MINI CONVERTIBLE COOPER S RATING
The little terrier that is the JCW 3-door MINI has a lot of bite and growl despite its diminutive form.
From the darkened logo on the bonnet and the aggressive grilles to the racy badging on the side, the red brake callipers and the stylised spoilers, this gussied up MINI still has unisex appeal.
Its duo-tone colours — green and red in the test car — make it less threatening than it is.
Flick the red starter switch that throbs in anticipation and the engine roars to life in a note that means business.
As you manually adjust the alcantara seats into position, the busy MINI interior offers a dashboard of colours and lights that you’ll pay little heed to once you’re up and running.
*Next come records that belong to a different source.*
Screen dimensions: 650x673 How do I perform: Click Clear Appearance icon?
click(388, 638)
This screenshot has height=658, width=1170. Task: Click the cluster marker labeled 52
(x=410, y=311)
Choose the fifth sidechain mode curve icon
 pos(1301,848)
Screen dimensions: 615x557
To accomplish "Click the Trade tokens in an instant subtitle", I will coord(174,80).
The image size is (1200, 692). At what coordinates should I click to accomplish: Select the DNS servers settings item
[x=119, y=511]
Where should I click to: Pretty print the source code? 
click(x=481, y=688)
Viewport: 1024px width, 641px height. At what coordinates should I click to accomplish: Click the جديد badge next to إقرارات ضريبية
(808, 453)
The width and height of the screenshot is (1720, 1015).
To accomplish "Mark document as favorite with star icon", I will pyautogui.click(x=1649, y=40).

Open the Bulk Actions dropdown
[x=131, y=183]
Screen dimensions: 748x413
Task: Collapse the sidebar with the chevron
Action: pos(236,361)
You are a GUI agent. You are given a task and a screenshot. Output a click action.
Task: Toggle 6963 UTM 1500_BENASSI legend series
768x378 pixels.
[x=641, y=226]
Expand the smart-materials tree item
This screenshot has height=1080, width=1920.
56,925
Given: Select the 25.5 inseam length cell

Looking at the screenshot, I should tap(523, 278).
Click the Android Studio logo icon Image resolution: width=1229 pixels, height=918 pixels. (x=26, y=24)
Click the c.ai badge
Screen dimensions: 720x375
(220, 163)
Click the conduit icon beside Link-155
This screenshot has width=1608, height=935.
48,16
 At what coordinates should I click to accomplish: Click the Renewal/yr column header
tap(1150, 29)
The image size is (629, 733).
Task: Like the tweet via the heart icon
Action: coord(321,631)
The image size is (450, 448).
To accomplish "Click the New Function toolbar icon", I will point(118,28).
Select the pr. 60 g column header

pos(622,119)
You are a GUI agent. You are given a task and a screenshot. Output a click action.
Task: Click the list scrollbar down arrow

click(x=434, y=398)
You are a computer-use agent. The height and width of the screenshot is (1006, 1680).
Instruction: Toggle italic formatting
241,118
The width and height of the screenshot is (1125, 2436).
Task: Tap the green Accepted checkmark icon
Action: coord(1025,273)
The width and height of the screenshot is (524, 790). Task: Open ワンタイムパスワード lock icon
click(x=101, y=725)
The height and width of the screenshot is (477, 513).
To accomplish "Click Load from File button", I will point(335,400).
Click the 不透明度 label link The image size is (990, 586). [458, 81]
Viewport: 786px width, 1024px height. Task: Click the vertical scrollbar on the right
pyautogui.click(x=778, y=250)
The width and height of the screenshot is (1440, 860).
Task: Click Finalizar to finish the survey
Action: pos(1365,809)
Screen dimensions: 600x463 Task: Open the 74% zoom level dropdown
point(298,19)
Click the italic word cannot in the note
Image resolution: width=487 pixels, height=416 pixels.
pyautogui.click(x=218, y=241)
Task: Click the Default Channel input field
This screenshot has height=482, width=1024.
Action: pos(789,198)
The head up display has the vital information for when you hit the road, with paddle shifters to get you into the gear you desire.
The urgency of the ride is controlled by the heavily weighted steering, which reminds you that there’s a little rocket ready to launch, given half a chance. Especially so in sport mode, when the growl is a bit more evident and the performance lively.
Both cars have small boots and not much by way of usable space in the cabin, but if you’re out to have some fun, don’t sweat the small stuff.